While there a large number of managers within this strategy, the world equity market capitalisation was over 75 times larger than industry estimates of the assets managed by long/short equity specialists at the end of Q2. Managers are predominantly invested in large capitalisation stocks that are liquid. The breadth of equity markets allows managers to diversify across multiple geographies, investment styles, sector and stock capitalisations. While we observe that individual stocks and themes can get crowded from time to time, we see no evidence that the strategy is overcrowded as a whole and nor do we hear such comments from managers.

Historically, stocks where there is a high concentration of ownership by long/short equity managers significantly outperform those with the lowest concentration. Over the last 18 months, however, while downside protection has been robust, the return capture has not kept up with the ­historic results.

We believe the risk on/risk off conditions that have characterised equity markets during this period have meant there have been sharp rotations in sector and stock movements in the underlying markets and that these factors have made it more challenging than normal for fundamental stock pickers to outperform. However, we would expect a resumption of outperformance once market conditions become more constructive.

Robert Marquardt, Signet
We must expect there to be less excess liquidity available to drive investment markets in a period of austerity and deleveraging. There is a secular phenomenon developing as private investors derisk, pay down debt, become disenchanted and become less active and interested in investment markets. Simultaneously, corporations in aggregate in the developed world are using cash to de-lever and compensate for rising input costs rather than investing excess liquidity in investment markets.

Banks and financial intermediaries and providers of credit are also finding themselves generally in a period of balance sheet repair and deleverage. Developed world governments are rapidly entering a prolonged period of austerity. So, the excess liquidity needed to drive markets ought to remain muted for the foreseeable future until debt loads are reduced.

There may be less free float around in the coming years to support or cause equity values to rise.

Equities typically rise in value when liquidity is expanding, profits can be expected to rise and interest rates fall on a forward-looking basis.
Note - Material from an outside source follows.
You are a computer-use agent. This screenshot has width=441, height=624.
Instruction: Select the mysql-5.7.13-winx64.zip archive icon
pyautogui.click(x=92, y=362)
This is not now.

While this should cap equity values, we might remain sanguine about underlying economics as hyper-supportive monetary policy across the developed world supports the economic environment during this continued unwind of excess.

There should be sufficient liquidity for economic repair to continue but limited excess liquidity to drive equity multiples and asset prices in bull markets.

Hedge fund managers depending on fundamental improvements (not events or special situations) in equities to cause price appreciation over time, with a hedge, can be expected to continue to disappoint. Even if companies grow and improve, it may not be reflected in markets for years.

Managers who invest relative value based on price relationships might also disappoint as the noise and nonsensical price nature of lower volume markets can cause mispricings to remain longer than an investor can remain invested.

Quantitative statistical arbitrage managers may be successful but there is too much money chasing the same anomalies so alpha is picked over and not likely to generate greater than Libor plus 2%-3% with tail risk.